January 09, 2012|By Dan Hardy, Inquirer Staff Writer
  • Tyler Lewis and Ciera D'Angelo, in the health-occupations program, practice a transfer from bed to wheelchair.

In the region, school districts and schools such as Lower Merion, Tredyffrin/Easttown, Unionville-Chadds Ford, and Philadelphia's Masterman School are widely regarded as among the top public academic achievers in the state.

In the less-noticed area of career and technical education, the region can now boast of a school with a comparable ranking.

Last year, Delaware County Technical High School vaulted to number one in Pennsylvania in student success on a series of end-of-course examinations that gauge achievement in a variety of career programs.
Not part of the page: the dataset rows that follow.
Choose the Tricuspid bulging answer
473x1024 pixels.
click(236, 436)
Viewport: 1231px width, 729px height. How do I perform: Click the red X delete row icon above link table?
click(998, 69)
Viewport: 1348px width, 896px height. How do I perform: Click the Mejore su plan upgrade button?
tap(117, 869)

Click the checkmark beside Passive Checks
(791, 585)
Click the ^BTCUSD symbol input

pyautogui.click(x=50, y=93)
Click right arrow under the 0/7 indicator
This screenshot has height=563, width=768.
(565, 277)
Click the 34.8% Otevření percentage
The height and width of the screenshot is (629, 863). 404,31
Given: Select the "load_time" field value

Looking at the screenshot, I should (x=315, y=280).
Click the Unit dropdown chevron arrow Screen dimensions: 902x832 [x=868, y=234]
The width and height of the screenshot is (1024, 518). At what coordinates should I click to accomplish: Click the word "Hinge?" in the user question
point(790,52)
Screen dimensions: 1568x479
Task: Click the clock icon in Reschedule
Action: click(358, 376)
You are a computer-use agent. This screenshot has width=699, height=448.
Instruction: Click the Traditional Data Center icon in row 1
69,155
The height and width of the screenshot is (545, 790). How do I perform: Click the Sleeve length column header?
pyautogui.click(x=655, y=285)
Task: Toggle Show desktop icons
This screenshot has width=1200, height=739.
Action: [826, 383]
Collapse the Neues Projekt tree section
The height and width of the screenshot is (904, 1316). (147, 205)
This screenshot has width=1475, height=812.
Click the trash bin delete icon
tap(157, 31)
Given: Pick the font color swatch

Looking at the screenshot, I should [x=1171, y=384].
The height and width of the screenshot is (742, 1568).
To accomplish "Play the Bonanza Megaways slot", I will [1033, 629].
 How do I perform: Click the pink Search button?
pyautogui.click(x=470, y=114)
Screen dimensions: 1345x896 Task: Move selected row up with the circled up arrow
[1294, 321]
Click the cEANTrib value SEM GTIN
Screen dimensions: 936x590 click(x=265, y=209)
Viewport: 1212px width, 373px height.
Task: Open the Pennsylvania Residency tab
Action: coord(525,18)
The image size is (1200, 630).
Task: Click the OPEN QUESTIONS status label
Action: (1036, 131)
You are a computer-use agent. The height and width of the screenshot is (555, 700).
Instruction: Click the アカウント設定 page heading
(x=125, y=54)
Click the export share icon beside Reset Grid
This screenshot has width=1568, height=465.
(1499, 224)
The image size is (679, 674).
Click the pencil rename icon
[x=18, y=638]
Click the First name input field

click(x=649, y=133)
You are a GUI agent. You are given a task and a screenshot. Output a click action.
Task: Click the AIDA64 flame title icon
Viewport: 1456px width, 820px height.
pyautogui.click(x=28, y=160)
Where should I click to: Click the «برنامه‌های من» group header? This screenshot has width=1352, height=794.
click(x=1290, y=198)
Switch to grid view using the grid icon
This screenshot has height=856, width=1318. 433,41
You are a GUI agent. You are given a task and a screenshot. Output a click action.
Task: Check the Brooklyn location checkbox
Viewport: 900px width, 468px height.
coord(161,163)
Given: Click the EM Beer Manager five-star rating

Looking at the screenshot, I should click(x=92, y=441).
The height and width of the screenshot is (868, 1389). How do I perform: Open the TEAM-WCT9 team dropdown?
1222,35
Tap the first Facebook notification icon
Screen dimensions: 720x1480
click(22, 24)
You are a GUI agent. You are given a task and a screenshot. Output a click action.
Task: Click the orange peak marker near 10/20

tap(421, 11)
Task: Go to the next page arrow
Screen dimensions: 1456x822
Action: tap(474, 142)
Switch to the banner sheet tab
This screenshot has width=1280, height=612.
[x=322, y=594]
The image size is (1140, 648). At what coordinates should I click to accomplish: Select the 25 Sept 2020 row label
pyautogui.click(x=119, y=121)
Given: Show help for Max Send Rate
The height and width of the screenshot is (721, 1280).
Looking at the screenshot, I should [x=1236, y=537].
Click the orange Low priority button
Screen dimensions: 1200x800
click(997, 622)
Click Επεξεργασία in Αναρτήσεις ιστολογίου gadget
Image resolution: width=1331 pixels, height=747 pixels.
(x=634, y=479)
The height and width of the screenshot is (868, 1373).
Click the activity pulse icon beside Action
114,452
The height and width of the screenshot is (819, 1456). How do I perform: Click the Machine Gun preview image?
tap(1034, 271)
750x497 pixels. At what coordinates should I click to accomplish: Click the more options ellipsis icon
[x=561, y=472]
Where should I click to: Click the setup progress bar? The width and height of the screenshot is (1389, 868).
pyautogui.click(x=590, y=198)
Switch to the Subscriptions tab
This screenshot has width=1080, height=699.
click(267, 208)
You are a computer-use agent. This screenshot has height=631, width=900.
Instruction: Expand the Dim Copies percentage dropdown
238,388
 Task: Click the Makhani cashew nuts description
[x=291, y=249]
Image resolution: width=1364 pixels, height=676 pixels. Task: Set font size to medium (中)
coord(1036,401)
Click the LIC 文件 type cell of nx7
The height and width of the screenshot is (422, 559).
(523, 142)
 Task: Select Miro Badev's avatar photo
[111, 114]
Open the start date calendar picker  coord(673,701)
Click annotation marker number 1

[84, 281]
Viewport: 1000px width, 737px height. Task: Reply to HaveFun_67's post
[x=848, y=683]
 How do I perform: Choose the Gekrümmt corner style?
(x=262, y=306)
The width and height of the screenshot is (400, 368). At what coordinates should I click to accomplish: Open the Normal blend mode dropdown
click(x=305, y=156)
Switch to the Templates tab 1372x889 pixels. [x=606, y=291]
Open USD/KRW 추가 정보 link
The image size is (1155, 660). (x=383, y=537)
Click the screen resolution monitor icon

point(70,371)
In 2011, 94 percent of students who took the test at the school, which has 950 students at campuses in Folcroft and Aston, passed it. The state's "expected rate" of test achievement - the benchmark for a successful program - is 75 percent. The state average was 77.7 percent.

The school's success is all the more remarkable because its pass rate as late as 2008 was just 53 percent.

In recent years, the program has gotten a fillip of rigor with the use of more assessment data to help students, the infusion of more academic content into technical courses, and better professional staff training, Delaware County Tech administrative director Philip Lachimia said in an interview last week.

The school even established achievement teams whose goal was to get students more engaged in their education, and in doing well on the test, Lachimia said. Taking a page from PSSA examination prep in some schools, they even held pre-test pep rallies and post-test recognition ceremonies.

"What it all added up to is: We created a culture shift that led to everything being focused on student achievement," he said.

In an e-mail, state Education Department spokesman Tim Eller congratulated the school for "this great accomplishment, which shows their commitment to academic success." He added that the school could serve as a model for other career and technical education programs.

For the last 10 years, all public schools in Pennsylvania have had their academic performance rated annually on the Pennsylvania System of School Assessment, the state's academic achievement test.

The state's 86 career and technical education schools, however, use the National Occupational Competency Testing Institute examinations to rate ability in career fields.

The exam is a two-part test, half paper and pencil and half hands-on, which students must pass to complete their course of studies.